- Nie możemy się z zgodzić z decyzjami NFZ. Sam Ozorków to dwadzieścia kilka tysięcy mieszkańców. Trzeba jeszcze pamiętać o dwóch gminach: Parzęczew i Ozorków. Ta druga została przypisana do Łęczycy, choć nikt z tej gminy nigdy nie korzystał ze szpitala w Łęczycy. Wszyscy zwyczajowo korzystali z usług punktu, który mieścił się w Ozorkowie - powiedział uczestniczący w proteście burmistrz Ozorkowa Jacek Socha.
Podkreślił, że reorganizacja nocnej i świątecznej służby zdrowia dotyka głównie ludzi w podeszłym wieku, którzy mają problemy z przemieszczaniem się. Jego zdaniem dojazd do punktów świadczących nocną i świąteczną opiekę medyczną może się jeszcze pogorszyć, gdyż Łódź planuje wycofanie udziałów ze spółki MKT, obsługującej tramwajową linię 46 łączącą Ozorków i Zgierz ze stolicą województwa. - Jeśli dojdzie do likwidacji linii 46, to w jaki sposób te osoby będą wówczas dojeżdżać do Zgierza, żeby uzyskać tam pomoc? - pytał Socha.
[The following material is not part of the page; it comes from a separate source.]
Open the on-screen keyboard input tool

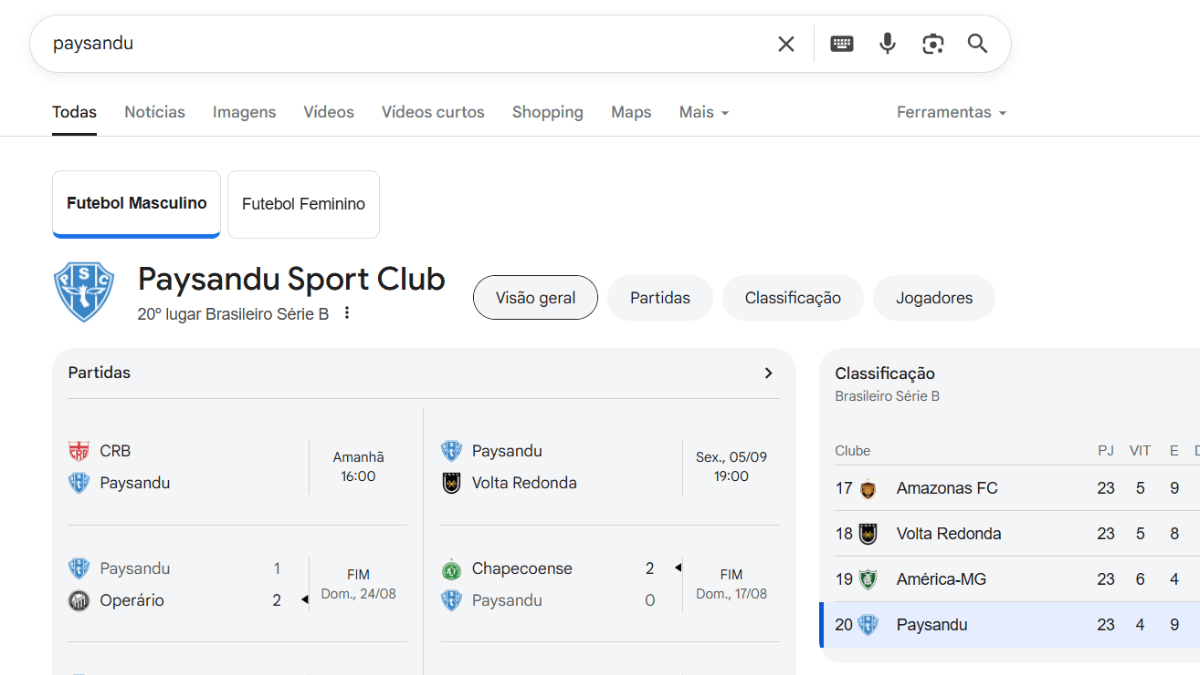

Burmistrz zapowiedział, że władze miasta i mieszkańcy będą robić wszystko, żeby zmienić decyzję dotyczącą reorganizacji nocnej i świątecznej służby zdrowia w regionie. W środę Socha ma pojechać do Warszawy na rozmowę z szefem NFZ. Mieszkańcy przez dwie godziny przechodzili po przejściu dla pieszych w Ozorkowie, ale co kilka minut przepuszczali samochody. Protestujący trzymali flagi i transparenty. "Nie igrajcie z ludzkim życiem i zdrowiem", "Liczą się ludzie nie pieniądze", "My też płacimy składki na NFZ".